The Lenox Avenue Line is a surface transit line on Lenox Avenue in Harlem, Manhattan, New York City, United States. The line was once operated separately, but later became the northern end of the Broadway and Columbus Avenue Line and Broadway and Lexington Avenue Line, now the M7 and M102 bus routes.

==History==
The franchise given to the Sixth Avenue Railroad by the city in 1851 specified that it should extend its tracks "up the Sixth avenue to Harlem River, whenever required by the Common Council". Because Central Park was designated in 1853, the Sixth Avenue Line was only built to 59th Street. This long-dormant clause was used in 1894, when the Common Council ordered the company, then leased to the Metropolitan Street Railway, to build in what had become Lenox Avenue from 110th Street (the northern boundary of Central Park) to the Harlem River. The Metropolitan used the line to experiment with conduit electrification, opening on July 9, 1895. From opening, the main line began at Columbus Avenue and 108th Street, where the cable-powered Columbus Avenue Line ended, and ran along Columbus Avenue, 109th Street, Manhattan Avenue, 116th Street, and Lenox Avenue to the river (148th Street). Franchises for the tracks other than on Lenox Avenue had been granted to the Lexington Avenue and Pavonia Ferry Railroad in 1892 and the Columbus and Ninth Avenue Railroad in 1894. The Metropolitan soon decided that it would convert all of its lines to the conduit system, being less costly than cable traction. The Lenox Avenue Car House, a car house and power house, occupied the block bounded by Lenox Avenue, Seventh Avenue, and 146th and 147th Streets.

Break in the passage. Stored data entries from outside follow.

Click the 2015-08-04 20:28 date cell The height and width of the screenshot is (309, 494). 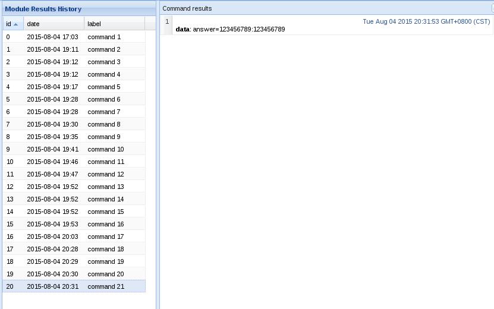coord(52,249)
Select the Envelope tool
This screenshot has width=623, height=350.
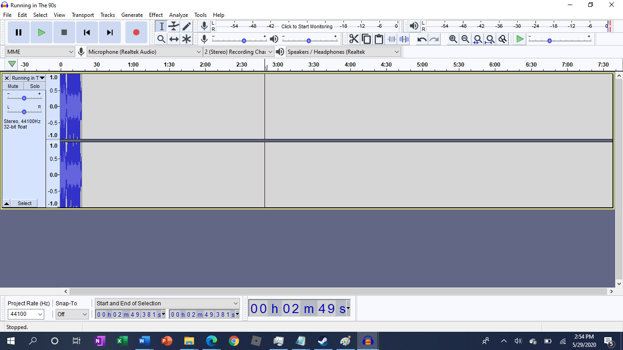click(174, 26)
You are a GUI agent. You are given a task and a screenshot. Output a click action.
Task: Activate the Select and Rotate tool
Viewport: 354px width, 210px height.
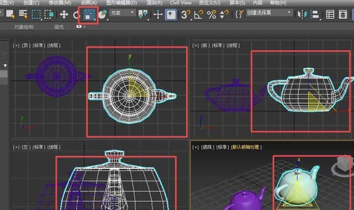point(76,15)
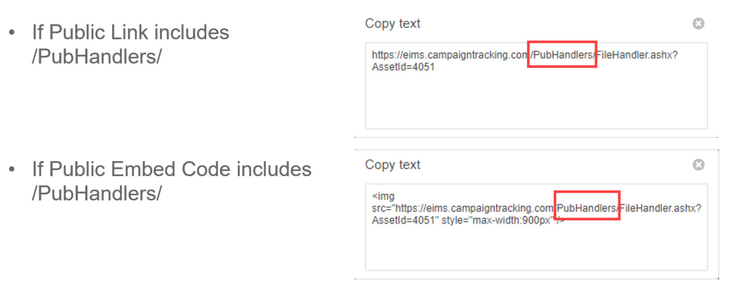Click highlighted PubHandlers in the embed code
The image size is (742, 297).
coord(587,206)
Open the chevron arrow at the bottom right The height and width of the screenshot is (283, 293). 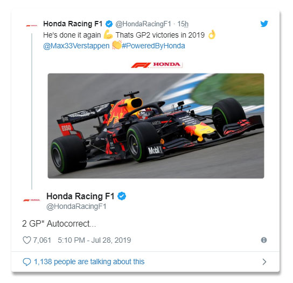(264, 262)
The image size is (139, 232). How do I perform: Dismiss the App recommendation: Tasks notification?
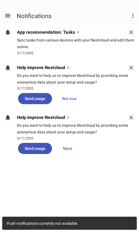(131, 32)
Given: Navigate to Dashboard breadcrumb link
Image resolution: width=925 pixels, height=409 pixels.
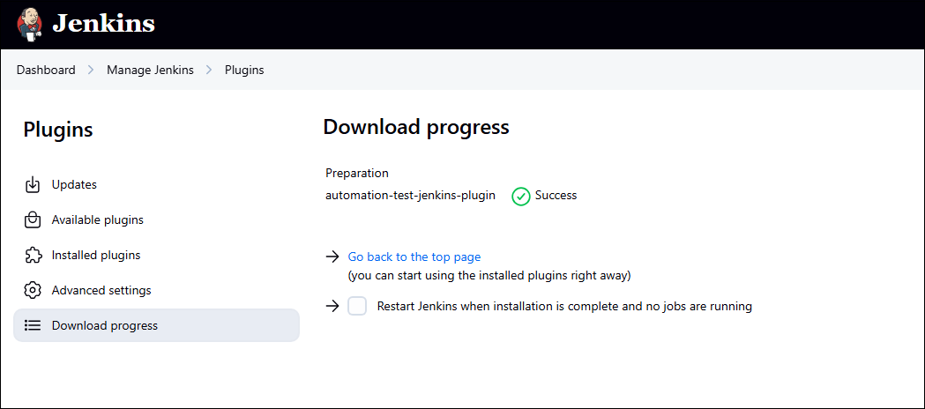Looking at the screenshot, I should click(46, 71).
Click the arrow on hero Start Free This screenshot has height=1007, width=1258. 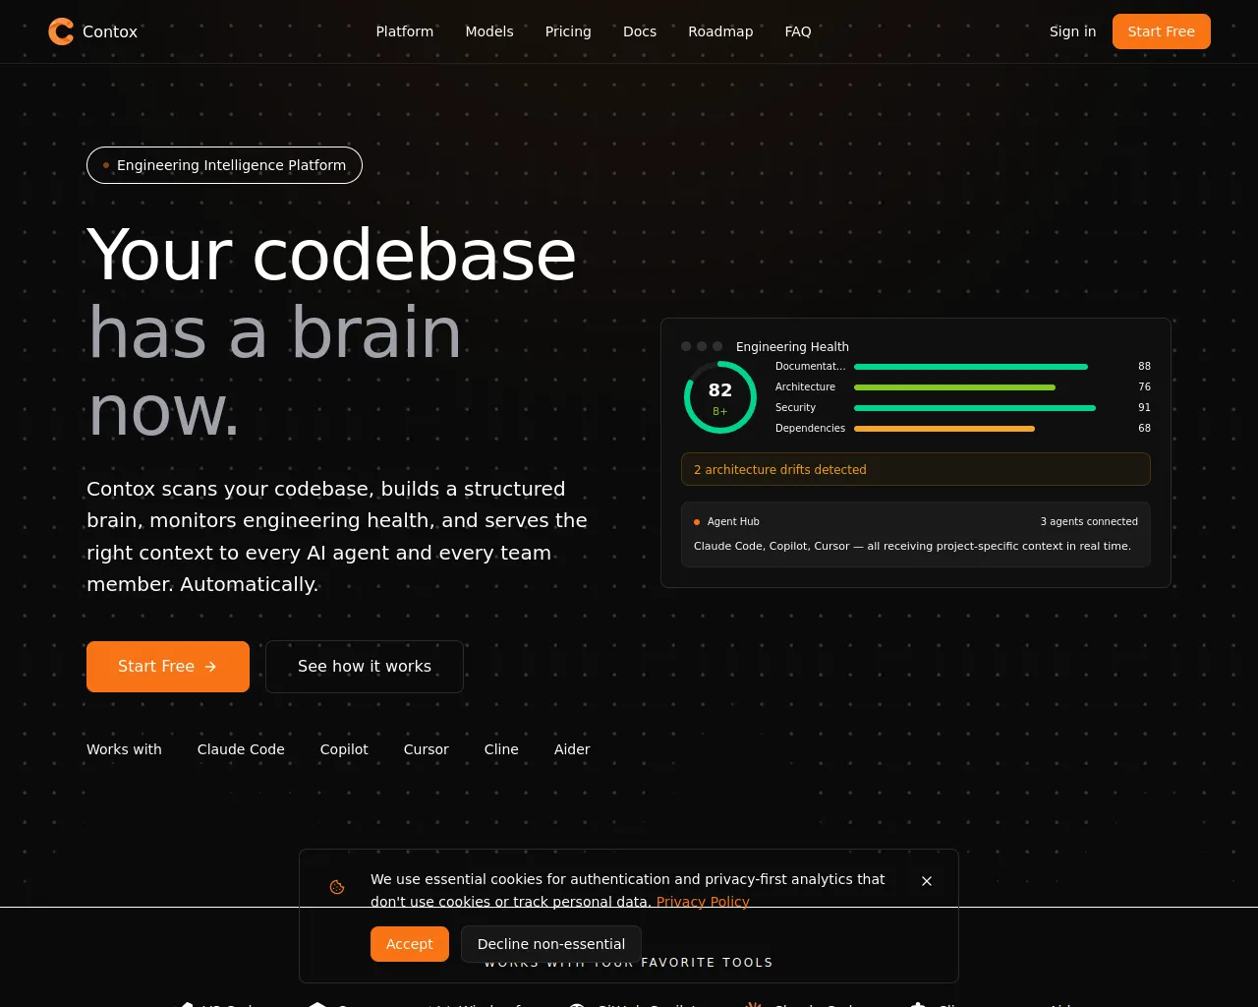(210, 667)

The car house was rebuilt as a bus garage by the New York City Omnibus Corporation in 1938 and 1939, and is still used by the New York City Transit Authority as the Mother Clara Hale Depot.

By 1935, its last full year of operation, the line, operated by New York Railways, was known as the Lexington-Lenox Avenue Line. It ran from 22nd Street and Broadway to 146th Street and Lenox Avenue, via 23rd Street, Lexington Avenue, 116th Street, and Lenox Avenue.